Je ne veux pas de lui, si tu crevais demain.
    Mais dis-moi donc ceci : Pourquoi cacher, que diable,
de ton coffre les clefs de peur que je n’y touche ?
310Eh, pardi, c’est mon bien tout autant que le tien.
Crois-tu que tu feras de ta femme une idiote ?
Non, non, par ce seigneur qu’on appelle Saint Jacques,
tu ne seras jamais, dusses-tu enrager,
et maître de mon corps et maître de mon bien.
315Tu t’en départiras, en dépit de tes yeux.
    De moi qu’est-il besoin t’enquérir et m’épier ?
Tu voudrais, que je crois, m’enfermer dans ton coffre !
Mais tu devrais me dire : « Femme, va où tu veux,
prends ton ébatement, je ne croirai nul conte :
320je vous sais, dame Alice, une épouse fidèle ».

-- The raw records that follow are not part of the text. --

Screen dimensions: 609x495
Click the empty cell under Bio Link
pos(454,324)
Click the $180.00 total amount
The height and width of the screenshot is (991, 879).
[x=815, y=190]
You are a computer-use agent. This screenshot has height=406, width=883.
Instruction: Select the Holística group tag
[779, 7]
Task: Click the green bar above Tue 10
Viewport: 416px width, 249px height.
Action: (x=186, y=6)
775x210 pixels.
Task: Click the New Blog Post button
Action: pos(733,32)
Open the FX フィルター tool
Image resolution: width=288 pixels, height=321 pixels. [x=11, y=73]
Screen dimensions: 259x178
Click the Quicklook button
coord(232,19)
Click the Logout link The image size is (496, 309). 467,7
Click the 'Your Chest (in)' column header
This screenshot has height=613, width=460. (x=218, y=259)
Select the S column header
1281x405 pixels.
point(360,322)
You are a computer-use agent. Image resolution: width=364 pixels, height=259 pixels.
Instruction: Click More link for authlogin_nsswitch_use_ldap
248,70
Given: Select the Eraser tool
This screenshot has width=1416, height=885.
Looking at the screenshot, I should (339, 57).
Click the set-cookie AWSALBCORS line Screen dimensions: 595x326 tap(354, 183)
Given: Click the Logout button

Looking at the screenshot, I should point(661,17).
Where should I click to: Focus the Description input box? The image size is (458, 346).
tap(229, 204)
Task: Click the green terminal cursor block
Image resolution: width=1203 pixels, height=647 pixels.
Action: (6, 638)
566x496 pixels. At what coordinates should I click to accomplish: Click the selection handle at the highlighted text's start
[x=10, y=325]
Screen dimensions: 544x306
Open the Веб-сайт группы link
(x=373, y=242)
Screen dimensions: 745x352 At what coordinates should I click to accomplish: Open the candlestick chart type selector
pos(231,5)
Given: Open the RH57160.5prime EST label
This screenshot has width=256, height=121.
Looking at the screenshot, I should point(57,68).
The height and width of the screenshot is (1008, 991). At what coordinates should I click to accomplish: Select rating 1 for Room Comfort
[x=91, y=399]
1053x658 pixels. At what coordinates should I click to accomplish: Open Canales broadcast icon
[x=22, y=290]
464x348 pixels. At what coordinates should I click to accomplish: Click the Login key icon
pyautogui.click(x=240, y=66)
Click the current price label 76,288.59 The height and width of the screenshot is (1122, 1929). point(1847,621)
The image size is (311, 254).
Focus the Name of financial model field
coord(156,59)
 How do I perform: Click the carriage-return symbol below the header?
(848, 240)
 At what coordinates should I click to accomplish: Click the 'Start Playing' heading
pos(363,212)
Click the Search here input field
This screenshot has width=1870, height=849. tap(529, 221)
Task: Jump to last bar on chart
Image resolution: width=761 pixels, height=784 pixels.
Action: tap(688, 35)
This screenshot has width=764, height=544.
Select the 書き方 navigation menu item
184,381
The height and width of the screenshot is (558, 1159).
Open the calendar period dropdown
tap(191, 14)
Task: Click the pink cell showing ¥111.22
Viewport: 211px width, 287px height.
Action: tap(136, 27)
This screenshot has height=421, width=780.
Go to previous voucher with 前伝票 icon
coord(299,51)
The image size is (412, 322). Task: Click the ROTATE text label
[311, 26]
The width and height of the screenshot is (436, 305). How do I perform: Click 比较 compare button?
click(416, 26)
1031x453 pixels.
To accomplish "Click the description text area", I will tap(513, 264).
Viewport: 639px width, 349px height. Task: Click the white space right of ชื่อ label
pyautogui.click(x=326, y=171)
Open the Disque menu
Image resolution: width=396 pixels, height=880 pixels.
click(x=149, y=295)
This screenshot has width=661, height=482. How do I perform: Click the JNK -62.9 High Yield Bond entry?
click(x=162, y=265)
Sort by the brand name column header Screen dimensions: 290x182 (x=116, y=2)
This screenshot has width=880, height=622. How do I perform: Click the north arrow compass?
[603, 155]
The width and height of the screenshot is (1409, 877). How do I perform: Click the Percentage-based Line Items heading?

Nous n’aimons pas celui qui prend soin et souci
du lieu où nous allons ; nous voulons être au large.
    Entre tous les humains il doit être béni
ce sage astrologien — voire Dom Ptolémée —
325qui dans son Almageste écrivit ce proverbe :
« Sur tous les autres hommes il s’élève en sagesse
qui ne se soucie point qui possède la terre ».
Tu dois par ce proverbe entendre ce qui suit :
Quand tu as suffisance, à quoi sert de songer
330quelle joyeuse vie peut bien mener autrui ?
    Certes, vieux radoteur, avec votre congé,
de mon bas vous aurez, la nuit, suffisamment.

  1. « Vieux baril plein de lie », dit la commère, avec un jeu de mots sur l’anglais lyes = lie et mensonges.